O Pará, detentor do segundo maior rebanho do país, com 26 milhões de cabeças de gado, e pioneiro na rastreabilidade individual animal, iniciou a exportação de carne bovina produzida com o Sistema de Rastreabilidade Bovina Individual do Pará (SRBIPA). Do município de Xinguara, conhecido como a capital do boi gordo, saiu a primeira remessa de 108 toneladas com destino à China.
O lote exportado incluía mais de 350 bovinos machos da raça Nelore, com idades entre 13 e 24 meses, transportados em 22 caminhões para um frigorífico com Serviço de Inspeção Federal (SIF) em Água Azul do Norte. O SIF, órgão do Ministério da Agricultura, Pecuária e Abastecimento (Mapa), fiscaliza e certifica a produção de alimentos de origem animal, garantindo que o cumprimento de todos os padrões sanitários exigidos para consumo interno e exportação.
Após o nascimento, cada animal recebeu dois brincos de identificação: um amarelo, para leitura visual, e outro azul eletrônico, que permite monitoramento por radiofrequência. Durante 90 dias, o rebanho foi alimentado com silagem, capim e ração, seguindo manejo sustentável em pasto rotacionado intensivo. Esse processo garante rastreabilidade completa e fortalece a qualidade e a sustentabilidade em toda a cadeia produtiva da carne.

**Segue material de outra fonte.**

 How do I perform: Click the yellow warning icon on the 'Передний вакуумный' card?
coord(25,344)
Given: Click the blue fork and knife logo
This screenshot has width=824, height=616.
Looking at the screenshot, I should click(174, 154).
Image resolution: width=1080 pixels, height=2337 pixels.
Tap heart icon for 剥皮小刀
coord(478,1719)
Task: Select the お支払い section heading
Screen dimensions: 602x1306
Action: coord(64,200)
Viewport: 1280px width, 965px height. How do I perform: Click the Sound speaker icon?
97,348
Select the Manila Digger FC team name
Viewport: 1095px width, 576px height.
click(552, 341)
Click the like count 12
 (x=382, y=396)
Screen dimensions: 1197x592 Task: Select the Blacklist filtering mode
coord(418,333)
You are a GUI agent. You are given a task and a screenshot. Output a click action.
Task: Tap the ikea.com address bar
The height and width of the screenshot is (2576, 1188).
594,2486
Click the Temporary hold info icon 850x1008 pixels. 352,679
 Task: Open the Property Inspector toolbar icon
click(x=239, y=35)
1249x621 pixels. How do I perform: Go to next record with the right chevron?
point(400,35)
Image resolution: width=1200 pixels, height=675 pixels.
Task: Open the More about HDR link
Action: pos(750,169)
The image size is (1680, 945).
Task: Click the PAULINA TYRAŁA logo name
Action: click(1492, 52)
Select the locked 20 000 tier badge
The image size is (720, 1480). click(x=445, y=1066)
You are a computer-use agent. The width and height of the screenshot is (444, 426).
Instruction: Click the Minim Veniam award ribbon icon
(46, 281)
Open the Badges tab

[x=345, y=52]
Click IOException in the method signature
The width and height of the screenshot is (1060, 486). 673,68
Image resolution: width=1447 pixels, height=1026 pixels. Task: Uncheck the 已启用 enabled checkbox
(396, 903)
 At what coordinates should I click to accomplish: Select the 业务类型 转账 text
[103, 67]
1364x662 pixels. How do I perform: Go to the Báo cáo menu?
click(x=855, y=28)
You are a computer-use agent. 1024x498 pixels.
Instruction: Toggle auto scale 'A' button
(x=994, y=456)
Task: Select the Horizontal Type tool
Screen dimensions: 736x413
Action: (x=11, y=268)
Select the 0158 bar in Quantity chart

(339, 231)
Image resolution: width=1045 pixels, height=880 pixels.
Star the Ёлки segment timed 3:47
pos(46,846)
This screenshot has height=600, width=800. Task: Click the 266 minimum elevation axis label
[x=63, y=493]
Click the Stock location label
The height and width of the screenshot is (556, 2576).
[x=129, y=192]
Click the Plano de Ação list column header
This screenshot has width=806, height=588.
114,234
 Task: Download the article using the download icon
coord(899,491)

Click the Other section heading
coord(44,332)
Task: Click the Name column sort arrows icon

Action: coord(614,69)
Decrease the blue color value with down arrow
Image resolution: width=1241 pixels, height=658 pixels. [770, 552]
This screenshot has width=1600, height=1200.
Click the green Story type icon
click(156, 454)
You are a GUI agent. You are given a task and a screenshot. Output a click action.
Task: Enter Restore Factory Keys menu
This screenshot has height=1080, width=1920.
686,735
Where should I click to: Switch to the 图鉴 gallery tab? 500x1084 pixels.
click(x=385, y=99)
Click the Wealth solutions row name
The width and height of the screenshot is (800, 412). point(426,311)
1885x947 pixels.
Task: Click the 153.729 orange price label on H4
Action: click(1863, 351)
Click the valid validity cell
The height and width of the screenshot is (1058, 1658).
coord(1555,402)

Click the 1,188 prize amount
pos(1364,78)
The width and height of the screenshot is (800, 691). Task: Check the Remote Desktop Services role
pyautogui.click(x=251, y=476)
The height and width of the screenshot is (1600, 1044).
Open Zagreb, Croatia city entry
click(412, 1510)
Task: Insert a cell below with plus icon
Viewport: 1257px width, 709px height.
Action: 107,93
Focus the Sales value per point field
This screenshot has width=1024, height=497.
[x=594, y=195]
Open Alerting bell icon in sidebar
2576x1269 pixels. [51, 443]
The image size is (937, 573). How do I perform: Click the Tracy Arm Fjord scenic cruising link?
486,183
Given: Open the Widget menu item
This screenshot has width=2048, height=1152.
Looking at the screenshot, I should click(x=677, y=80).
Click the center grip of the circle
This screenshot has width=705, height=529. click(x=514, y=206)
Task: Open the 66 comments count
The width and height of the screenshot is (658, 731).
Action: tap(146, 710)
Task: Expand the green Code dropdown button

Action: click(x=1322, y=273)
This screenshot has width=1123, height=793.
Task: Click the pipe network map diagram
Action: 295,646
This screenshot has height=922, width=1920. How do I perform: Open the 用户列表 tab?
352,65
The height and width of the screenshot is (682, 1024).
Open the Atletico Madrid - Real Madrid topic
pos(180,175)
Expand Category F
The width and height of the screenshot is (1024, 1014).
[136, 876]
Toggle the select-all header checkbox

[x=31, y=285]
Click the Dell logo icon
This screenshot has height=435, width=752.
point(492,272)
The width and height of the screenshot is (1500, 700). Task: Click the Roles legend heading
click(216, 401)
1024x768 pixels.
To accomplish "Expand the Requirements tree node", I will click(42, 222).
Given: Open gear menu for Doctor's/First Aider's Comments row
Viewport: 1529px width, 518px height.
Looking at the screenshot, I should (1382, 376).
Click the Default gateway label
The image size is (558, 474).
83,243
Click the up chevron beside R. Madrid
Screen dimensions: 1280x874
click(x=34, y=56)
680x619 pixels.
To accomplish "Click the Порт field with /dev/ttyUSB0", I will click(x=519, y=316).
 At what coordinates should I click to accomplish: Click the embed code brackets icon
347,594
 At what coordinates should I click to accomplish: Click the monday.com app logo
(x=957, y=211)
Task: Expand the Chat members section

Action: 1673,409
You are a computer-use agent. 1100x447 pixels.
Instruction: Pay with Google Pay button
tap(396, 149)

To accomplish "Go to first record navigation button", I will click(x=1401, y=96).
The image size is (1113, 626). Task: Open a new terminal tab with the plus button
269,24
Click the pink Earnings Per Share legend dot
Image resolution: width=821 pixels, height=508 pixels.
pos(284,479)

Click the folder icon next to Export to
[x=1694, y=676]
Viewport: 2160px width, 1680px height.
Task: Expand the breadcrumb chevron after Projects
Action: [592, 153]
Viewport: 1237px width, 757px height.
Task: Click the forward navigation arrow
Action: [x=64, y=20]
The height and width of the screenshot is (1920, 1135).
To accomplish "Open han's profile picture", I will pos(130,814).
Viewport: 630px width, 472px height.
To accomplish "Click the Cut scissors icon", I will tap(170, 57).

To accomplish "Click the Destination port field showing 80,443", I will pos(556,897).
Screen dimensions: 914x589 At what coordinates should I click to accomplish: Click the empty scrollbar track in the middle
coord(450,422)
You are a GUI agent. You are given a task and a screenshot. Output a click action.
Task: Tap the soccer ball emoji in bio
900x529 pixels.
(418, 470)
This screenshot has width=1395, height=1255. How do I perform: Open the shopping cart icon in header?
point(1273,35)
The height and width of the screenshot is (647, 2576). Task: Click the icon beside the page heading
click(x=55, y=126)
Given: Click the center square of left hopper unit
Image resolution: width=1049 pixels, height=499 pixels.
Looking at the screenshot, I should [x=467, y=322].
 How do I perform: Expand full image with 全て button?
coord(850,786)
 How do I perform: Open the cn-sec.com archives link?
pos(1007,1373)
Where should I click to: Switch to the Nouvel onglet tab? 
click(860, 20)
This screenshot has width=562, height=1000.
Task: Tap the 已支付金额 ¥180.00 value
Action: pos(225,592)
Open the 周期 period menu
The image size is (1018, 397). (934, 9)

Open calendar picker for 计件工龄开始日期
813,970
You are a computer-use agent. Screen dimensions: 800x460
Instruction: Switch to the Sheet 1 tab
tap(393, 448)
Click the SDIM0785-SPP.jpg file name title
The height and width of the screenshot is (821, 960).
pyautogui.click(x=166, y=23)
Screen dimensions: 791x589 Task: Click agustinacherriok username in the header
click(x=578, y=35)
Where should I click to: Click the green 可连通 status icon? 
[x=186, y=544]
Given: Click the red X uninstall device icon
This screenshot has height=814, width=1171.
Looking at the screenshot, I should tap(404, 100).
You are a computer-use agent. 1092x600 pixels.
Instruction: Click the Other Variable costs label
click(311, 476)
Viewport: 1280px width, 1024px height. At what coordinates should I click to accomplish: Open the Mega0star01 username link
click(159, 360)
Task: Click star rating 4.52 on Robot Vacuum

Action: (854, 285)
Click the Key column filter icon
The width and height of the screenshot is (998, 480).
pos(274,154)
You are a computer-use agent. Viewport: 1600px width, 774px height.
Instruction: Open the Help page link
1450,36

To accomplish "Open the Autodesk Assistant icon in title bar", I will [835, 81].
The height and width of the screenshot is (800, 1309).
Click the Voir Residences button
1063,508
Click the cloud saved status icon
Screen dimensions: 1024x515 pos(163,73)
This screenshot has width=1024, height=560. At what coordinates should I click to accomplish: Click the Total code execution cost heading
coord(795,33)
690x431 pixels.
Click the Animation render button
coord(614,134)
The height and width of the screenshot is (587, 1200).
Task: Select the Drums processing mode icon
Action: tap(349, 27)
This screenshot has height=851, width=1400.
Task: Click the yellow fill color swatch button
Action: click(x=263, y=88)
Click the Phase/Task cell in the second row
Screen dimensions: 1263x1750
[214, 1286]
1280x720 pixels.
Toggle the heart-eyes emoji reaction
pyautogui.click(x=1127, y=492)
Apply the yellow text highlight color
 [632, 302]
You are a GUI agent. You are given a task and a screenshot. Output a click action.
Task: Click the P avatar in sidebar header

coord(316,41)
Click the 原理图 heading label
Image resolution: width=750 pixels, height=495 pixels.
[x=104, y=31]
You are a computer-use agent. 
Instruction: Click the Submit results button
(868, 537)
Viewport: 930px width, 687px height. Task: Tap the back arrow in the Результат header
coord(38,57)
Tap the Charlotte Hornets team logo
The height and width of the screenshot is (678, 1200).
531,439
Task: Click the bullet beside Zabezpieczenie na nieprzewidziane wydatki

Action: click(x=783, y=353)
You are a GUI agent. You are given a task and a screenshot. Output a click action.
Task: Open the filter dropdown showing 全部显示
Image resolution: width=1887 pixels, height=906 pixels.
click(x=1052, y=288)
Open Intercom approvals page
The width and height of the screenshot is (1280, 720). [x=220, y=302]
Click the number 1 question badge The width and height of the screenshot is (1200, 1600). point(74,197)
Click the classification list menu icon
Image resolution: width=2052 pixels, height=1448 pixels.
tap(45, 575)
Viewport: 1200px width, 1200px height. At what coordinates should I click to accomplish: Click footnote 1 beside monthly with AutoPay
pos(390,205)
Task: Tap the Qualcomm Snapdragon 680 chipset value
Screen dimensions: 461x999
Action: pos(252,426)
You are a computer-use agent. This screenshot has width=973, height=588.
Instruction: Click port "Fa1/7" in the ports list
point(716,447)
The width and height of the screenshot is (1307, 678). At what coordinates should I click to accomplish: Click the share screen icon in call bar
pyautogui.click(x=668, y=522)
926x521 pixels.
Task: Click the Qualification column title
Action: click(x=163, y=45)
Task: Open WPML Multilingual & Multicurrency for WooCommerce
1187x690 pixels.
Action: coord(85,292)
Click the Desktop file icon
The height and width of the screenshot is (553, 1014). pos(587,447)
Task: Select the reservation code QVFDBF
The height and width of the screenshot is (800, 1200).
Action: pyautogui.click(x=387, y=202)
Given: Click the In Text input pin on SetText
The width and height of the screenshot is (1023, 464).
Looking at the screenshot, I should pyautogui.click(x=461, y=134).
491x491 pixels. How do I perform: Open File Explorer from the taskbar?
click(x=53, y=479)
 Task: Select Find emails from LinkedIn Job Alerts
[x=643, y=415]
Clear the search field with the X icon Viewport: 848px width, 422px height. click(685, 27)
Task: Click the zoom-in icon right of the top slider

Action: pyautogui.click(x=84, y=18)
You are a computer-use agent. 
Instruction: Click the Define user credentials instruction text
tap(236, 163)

Rastreabilidade como diferencial - O SRBIPA faz parte do Programa Pecuária Sustentável do Pará, executado pelo Governo do Estado, por meio da Agência de Defesa Agropecuária do Pará (Adepará). A iniciativa garante o controle sanitário do rebanho desde o nascimento até o abate, priorizando produtividade, transparência e responsabilidade socioambiental, preservando a cadeia produtiva em todas as fases. O primeiro lote de carne produzido com o sistema registrou ganho médio de 592 kg por animal, totalizando 7.212,48 arrobas.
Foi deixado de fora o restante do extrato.